讲学题目2：Indoor Positioning: A deterministic solution
Abstract: One of the main indoor positioning algorithm is the fingerprint (FP) which, in its deterministic variant, can be considered as one of the most simple but effective solution. Its main idea consists of estimating the position by only considering deterministic measurements. Even if it is a simple solution it still represents one of the most employed solution for what concerns indoor positioning. It is also the starting point towards more complex solutions.
讲学题目3：Refining the Indoor Positioning approach: A probabilistic solution
Abstract: Similarly to its deterministic version, also this algorithm is a two-step procedure. The first step (training phase) is the collection of information aimed at obtaining a spatio-temporal representation of the RSSs in a given area. It is based on Reference Points (RPs), usually selected in order to cover the entire area of interest through a uniform grid, and on RSS measurements carried out by an MD and collected for each RP. The second step is the positioning (online) phase, which starts with an RSS measurement performed by the MD that wants to determine its position, and is followed by the comparison of the measured RSS with the reference FP of each RP. The estimated position corresponds to the coordinates, or to a combination of them, of the RPs whose fingerprints match the RSS measures most closely.
讲学题目4：A Smart approach to Indoor positioning
Abstract: Fingerprinting algorithms are powerful and easy to implements but they also require a certain number of calculation in order to compute the position. The literature in the field proposes many solutions in order to speed-up the localization process but most of them typically introduce errors or approximations.
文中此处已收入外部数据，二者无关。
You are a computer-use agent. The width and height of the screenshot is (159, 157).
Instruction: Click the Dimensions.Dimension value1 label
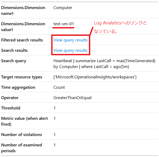click(x=23, y=27)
In this lecture we will cover an innovative algorithm though to be able to save more than 90% of the computation during the positioning phase without incurring in accuracy detriment.
Andrea Sciarrone was born in Livorno, Italy in 1984. He got his Bachelor Degree in Telecommunication Engineering at the University of Genoa in 2007 and the Master Degree Cum Laude in Telecommunication Engineering in 2009 in the same University with a thesis on Audio Signal Processing. In 2014 Andrea Sciarrone got the Ph. D. degree in Ambient Intelligence at Univerisity of Genoa with a thesis on Signal Processing Algorithms for Context-Aware applications over mobile platforms. He is currently Assistant Professor and member of the research staff of the Telecommunication Research Group and, in particular of the Digital Signal Processing (DSP) Laboratory at the University of Genoa. He is IEEE Communications Society (ComSoc) and IEEE Signal Processing (SPS) Societies member. Since 2018 he serves as Secretary of the IEEE ComSoc E-health Technical Committee. He is author of around 60 papers including journals, conferences proceedings. He is recipient of the IEEE Cloudnet 2016 Best Paper Awards. His research concerns Signal Processing over Internet of Things, Context and Location Awareness and Safety and e-health Applications.